When we ended last month, J.E. Harton had just purchased Judge G.B. Tinsley’s home and turned it into a first class hotel. We begin the year 2016 with the year in 1880 in Newbern.
In 1880 Mrs. Tide McCrackin was Post Mistress of Newbern as well as the one in Newbern to receive subscriptions and give receipts for the Dyersburg State Gazette.
In 1881, the school in Newbern was flourishing and had enrolled between 175 and 200 pupils. Mr. B. L. Van Eaton sold his land to Mr. J.E. McCorkle, then H. Shoffner sold his land to B. L. Van Eaton. In March, J. E. McCorkle, William H. Franklin and H. Shoffner all went to Texas. Mr. H. Shoffner decided to stay but he returned for his family and left Newbern for good the following year on Dec. 12, 1882.
In April of 1881 James H. Templeton and family -- six little girls -- one set of twins and John Dickey all started to Texas. There is no record of whether they stayed in Texas. Dr. A. F. Bone located in Newbern in 1881 and began to practice medicine.
A traveling drama group amused and entertained the people in Newbern by giving outstanding performances each night for a week at the Opera House.
About this time, mail was being brought to town in a hack. (A hired carrier usually delivering other goods to multiple stores. He would use a wagon similar to the one shown on the left). On September 18, 1881, to break the monotony of the lonely roads and to amuse himself while making his weary journey, the driver of the delivery wagon decided to drape the hack in mourning . (Considering he was delivering, he may have had all the goods on board. Black Canvas, Lanterns and maybe some fresh flowers for the funeral home)

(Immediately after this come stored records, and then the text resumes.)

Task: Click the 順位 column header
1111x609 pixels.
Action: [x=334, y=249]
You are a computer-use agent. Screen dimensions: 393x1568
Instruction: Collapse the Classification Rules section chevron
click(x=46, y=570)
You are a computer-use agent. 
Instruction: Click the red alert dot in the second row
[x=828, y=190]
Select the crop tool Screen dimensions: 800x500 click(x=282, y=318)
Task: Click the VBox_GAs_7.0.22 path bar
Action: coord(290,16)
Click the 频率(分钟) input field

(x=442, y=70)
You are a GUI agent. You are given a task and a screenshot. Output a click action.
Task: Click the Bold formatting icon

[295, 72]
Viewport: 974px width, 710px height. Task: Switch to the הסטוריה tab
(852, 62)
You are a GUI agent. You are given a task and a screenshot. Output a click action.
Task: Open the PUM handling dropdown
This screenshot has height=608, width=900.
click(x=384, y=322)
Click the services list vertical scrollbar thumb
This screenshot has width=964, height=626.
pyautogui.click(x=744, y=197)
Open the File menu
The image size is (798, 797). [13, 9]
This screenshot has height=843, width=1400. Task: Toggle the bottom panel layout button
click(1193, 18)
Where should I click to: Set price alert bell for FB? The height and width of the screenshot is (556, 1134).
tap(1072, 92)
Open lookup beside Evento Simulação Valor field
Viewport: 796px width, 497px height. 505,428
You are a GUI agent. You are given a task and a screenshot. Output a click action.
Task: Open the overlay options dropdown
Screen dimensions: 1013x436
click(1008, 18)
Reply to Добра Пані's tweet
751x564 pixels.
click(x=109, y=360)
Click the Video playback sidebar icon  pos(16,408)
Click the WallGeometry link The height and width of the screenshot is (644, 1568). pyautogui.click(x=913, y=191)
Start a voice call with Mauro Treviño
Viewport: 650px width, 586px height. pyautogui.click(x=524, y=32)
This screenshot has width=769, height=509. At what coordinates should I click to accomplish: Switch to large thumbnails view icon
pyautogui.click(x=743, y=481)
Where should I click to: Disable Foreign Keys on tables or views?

When he got to Newbern, many inquiries were made as to the reason of the drapes and he told the folks that President James A. Garfield was dead. Newbern folks didn't think all that much about the hoax when was played. I am sure there was a lot of conversation and laughing over the day. The very next day it was to become a reality. The President died September 19, 1881 the day after the mail man passed through Newbern.
Some of the many business men in Newbern during the year 1881 were: J. R. Starkey practicing dentistry; W. H. Walker, attorney-at-law; G. D. Ferrell, attorney-at- law; Dr. A. B. Haskins; Dr. W. E. Johnston; J. W. Robertson, cabinet maker; Andy Cobb, running a Hack Line; J. S. Lockhart, painter; Walker and Company, druggist; Joe E. Sharp, seller of dry goods; W. T. Fields and Company, general blacksmiths; Wink B. Fields, saloon operator; Beach and Fowlkes, livery stable; E. N. Edwards purchased the Newbern Enquirer from W. H. Capelle and continued printing the news. On Nov. 1, 1881 James A. Scott and family left for Texas.
There is no record if they returned. On November 18, 1881 the first steam engine arrived in Newbern with only one passenger coach. November 18 was a cold and rainy day. The temperature dropped and the rain turned to ice in the middle of the night.